[start]

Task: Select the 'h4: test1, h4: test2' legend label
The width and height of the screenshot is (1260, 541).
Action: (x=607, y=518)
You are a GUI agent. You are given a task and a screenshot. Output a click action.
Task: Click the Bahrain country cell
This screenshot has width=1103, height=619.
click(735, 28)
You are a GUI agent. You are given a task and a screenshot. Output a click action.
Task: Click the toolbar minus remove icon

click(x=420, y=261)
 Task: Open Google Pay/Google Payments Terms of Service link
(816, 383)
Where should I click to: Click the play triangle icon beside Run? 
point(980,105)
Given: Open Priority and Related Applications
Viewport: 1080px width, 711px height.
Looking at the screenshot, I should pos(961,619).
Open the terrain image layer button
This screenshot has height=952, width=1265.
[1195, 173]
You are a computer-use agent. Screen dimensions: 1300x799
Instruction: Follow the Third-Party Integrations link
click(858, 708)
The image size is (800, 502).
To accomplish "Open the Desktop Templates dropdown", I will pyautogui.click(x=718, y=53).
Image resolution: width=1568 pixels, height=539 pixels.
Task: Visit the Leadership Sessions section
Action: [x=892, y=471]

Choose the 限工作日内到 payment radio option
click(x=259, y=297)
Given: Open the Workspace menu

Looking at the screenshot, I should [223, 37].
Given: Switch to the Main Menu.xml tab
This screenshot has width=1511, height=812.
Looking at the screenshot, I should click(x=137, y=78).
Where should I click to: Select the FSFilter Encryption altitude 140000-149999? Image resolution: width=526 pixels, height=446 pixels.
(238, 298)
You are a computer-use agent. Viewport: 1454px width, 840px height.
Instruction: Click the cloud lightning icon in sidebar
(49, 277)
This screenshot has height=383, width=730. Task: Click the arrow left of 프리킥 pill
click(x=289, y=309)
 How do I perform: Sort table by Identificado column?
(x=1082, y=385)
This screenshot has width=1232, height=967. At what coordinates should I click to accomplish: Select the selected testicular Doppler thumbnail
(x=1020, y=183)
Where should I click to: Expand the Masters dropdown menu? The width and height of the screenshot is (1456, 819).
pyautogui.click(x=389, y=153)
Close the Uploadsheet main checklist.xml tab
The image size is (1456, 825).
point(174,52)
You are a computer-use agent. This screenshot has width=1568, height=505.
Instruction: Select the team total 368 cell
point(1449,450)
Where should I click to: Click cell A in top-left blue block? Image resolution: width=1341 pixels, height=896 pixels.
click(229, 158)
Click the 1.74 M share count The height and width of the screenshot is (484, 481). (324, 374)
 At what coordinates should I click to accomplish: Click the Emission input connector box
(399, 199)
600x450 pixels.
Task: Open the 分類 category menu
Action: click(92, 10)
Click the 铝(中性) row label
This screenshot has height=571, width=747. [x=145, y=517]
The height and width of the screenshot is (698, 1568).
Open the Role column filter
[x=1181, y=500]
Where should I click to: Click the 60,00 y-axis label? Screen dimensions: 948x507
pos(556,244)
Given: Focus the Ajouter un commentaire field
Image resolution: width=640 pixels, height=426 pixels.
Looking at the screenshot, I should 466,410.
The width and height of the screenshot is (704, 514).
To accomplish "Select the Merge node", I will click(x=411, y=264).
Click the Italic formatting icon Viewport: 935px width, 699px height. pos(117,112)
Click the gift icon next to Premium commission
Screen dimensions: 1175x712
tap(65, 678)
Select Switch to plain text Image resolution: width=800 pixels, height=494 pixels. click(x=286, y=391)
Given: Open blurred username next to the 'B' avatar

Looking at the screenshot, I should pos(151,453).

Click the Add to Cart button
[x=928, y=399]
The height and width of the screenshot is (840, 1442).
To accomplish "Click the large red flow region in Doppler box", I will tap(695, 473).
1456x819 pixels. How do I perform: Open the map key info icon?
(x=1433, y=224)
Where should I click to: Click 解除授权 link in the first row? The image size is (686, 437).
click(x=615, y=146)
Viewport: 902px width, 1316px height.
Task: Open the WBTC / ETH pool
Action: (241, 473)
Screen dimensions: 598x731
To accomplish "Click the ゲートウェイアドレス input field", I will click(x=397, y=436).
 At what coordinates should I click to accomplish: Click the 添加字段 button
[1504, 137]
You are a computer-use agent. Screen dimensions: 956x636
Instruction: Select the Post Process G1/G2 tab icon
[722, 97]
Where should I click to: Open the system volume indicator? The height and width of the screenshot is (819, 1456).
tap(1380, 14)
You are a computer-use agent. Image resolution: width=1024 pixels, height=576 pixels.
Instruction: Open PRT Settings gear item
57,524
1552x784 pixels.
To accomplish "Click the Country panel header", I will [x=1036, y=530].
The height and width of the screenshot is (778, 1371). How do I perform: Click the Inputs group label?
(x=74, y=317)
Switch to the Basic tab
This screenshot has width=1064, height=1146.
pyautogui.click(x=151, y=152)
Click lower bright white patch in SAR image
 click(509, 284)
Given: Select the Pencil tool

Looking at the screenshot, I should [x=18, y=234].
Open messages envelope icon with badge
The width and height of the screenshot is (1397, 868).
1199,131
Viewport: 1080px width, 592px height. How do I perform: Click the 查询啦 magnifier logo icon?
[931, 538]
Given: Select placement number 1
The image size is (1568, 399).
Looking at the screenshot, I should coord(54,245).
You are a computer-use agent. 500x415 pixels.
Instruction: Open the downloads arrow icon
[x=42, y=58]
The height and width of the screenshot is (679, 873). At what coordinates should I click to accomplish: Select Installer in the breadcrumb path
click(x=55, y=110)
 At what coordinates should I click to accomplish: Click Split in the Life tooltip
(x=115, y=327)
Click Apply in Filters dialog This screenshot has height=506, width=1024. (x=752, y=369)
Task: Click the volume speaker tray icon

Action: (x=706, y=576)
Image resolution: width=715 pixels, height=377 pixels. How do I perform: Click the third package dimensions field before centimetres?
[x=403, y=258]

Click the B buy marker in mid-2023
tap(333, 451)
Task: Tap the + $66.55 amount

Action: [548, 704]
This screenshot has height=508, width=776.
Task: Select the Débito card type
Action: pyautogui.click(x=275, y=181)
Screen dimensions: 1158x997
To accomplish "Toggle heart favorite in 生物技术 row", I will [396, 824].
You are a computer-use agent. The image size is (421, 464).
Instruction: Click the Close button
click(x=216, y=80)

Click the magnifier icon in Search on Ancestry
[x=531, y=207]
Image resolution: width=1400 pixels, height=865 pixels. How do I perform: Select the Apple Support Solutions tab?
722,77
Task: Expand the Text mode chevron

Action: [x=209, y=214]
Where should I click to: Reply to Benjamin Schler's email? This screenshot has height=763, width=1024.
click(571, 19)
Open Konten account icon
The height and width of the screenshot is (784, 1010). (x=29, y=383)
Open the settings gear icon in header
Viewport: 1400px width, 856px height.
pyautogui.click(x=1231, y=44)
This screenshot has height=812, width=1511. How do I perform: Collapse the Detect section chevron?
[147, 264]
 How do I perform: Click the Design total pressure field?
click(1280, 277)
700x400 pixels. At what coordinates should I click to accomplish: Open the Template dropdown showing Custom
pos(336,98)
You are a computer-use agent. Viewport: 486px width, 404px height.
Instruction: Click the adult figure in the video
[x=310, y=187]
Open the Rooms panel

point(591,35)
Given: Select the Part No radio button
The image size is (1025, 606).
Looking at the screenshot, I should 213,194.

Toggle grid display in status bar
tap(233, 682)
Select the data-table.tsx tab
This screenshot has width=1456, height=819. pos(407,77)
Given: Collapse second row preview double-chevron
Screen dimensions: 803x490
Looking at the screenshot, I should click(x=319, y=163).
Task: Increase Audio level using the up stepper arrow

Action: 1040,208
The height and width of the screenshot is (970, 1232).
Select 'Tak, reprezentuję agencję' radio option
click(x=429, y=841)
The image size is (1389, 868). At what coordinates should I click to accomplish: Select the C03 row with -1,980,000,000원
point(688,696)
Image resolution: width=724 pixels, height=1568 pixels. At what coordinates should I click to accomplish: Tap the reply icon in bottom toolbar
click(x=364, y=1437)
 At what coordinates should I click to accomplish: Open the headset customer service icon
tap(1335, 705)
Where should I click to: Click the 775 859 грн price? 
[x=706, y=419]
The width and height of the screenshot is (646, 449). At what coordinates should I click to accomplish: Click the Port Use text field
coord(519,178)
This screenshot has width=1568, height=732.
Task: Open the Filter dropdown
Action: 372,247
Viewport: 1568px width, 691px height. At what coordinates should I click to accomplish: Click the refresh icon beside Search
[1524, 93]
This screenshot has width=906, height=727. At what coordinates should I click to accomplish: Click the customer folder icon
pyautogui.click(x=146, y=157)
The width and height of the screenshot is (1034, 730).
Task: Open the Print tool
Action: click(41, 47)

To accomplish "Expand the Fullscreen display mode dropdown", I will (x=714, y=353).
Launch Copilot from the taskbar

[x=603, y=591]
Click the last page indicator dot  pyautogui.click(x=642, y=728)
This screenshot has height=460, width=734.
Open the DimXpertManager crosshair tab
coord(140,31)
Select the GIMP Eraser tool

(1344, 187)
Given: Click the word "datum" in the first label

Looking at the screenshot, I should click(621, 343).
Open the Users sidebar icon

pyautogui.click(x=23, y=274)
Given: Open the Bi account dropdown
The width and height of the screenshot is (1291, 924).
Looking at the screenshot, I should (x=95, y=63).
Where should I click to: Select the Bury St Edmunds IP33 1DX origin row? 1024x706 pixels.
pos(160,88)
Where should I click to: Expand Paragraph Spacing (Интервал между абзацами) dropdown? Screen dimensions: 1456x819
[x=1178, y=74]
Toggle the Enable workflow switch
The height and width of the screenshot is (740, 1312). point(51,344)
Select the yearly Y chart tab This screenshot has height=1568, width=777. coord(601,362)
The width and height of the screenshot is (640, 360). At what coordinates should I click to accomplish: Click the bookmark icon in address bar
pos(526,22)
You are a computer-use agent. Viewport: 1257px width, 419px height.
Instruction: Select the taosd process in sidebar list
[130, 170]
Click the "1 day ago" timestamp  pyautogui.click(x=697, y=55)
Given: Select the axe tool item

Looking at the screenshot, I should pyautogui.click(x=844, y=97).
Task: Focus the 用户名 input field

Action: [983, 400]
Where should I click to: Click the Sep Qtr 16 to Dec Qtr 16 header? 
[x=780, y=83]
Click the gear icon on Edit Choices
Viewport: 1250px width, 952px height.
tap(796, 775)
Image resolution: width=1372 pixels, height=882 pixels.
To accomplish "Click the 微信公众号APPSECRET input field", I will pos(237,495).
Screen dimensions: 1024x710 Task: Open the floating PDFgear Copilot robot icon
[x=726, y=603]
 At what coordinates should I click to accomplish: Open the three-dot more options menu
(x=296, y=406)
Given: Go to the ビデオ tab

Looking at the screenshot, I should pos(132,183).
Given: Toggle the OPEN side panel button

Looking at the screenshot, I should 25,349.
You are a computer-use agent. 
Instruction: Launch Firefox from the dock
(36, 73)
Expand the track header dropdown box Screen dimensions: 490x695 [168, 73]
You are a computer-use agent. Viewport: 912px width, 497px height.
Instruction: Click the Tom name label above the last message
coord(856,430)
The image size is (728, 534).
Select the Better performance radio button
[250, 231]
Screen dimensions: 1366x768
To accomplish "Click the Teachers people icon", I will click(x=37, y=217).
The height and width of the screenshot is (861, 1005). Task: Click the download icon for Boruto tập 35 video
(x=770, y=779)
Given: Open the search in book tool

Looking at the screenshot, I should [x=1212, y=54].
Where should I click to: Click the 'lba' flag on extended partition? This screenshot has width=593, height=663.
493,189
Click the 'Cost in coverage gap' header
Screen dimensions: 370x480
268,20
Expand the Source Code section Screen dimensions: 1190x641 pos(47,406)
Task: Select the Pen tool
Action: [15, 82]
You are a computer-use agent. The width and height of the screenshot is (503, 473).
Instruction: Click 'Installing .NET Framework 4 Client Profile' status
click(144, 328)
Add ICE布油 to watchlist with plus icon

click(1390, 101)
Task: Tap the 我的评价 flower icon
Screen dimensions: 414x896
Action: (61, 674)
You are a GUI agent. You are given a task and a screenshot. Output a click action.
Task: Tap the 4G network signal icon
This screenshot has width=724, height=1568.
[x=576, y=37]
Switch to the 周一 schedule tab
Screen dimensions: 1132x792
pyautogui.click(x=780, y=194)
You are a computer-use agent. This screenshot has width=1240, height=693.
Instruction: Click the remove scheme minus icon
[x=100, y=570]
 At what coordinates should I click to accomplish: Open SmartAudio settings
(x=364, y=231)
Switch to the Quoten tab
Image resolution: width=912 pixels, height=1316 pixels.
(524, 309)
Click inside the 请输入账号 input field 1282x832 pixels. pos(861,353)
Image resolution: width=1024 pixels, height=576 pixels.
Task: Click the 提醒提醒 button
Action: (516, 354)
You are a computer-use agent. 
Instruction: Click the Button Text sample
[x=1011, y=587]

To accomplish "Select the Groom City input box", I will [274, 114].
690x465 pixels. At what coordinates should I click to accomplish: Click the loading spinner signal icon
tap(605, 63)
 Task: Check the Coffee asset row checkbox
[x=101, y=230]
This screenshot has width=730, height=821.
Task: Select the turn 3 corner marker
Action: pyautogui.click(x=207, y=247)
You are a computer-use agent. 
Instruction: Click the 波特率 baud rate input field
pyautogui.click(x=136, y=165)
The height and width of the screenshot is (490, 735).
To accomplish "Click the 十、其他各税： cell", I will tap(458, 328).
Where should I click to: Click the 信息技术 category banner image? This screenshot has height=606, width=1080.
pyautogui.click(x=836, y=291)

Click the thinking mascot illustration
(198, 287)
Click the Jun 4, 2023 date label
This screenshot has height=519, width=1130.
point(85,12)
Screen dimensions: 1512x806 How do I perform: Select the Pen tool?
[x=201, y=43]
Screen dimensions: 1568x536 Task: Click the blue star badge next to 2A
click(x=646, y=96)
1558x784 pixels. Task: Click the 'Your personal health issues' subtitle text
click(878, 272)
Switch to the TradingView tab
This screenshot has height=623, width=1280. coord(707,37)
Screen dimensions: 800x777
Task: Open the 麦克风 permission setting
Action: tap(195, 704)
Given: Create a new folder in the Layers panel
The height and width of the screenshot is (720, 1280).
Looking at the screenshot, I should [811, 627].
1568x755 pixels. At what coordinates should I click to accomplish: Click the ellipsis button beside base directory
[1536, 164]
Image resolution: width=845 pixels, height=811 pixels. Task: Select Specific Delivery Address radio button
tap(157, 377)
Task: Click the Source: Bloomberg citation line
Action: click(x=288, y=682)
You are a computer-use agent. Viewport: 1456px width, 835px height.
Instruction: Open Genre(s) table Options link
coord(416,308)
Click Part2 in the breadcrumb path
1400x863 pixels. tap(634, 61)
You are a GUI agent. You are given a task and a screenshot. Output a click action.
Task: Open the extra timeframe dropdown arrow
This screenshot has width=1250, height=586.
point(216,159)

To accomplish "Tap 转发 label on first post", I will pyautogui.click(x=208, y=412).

[end]

#### Task goal:
In the listing, starting at the line containing "Toggle grid display in status bar" and ending at the line containing "(1344, 187)", replace "icon" with "symbol" and give those lines again with nothing else changed.

#### Answer below:
Toggle grid display in status bar
tap(233, 682)
Select the data-table.tsx tab
This screenshot has width=1456, height=819. pos(407,77)
Given: Collapse second row preview double-chevron
Screen dimensions: 803x490
Looking at the screenshot, I should click(x=319, y=163).
Task: Increase Audio level using the up stepper arrow

Action: 1040,208
The height and width of the screenshot is (970, 1232).
Select 'Tak, reprezentuję agencję' radio option
click(x=429, y=841)
The image size is (1389, 868). At what coordinates should I click to accomplish: Select the C03 row with -1,980,000,000원
point(688,696)
Image resolution: width=724 pixels, height=1568 pixels. At what coordinates should I click to accomplish: Tap the reply symbol in bottom toolbar
click(x=364, y=1437)
 At what coordinates should I click to accomplish: Open the headset customer service symbol
tap(1335, 705)
Where should I click to: Click the 775 859 грн price? 
[x=706, y=419]
The width and height of the screenshot is (646, 449). At what coordinates should I click to accomplish: Click the Port Use text field
coord(519,178)
This screenshot has width=1568, height=732.
Task: Open the Filter dropdown
Action: 372,247
Viewport: 1568px width, 691px height. At what coordinates should I click to accomplish: Click the refresh symbol beside Search
[1524, 93]
This screenshot has width=906, height=727. At what coordinates should I click to accomplish: Click the customer folder symbol
pyautogui.click(x=146, y=157)
The width and height of the screenshot is (1034, 730).
Task: Open the Print tool
Action: click(41, 47)

To accomplish "Expand the Fullscreen display mode dropdown", I will (x=714, y=353).
Launch Copilot from the taskbar

[x=603, y=591]
Click the last page indicator dot  pyautogui.click(x=642, y=728)
This screenshot has height=460, width=734.
Open the DimXpertManager crosshair tab
coord(140,31)
Select the GIMP Eraser tool

(1344, 187)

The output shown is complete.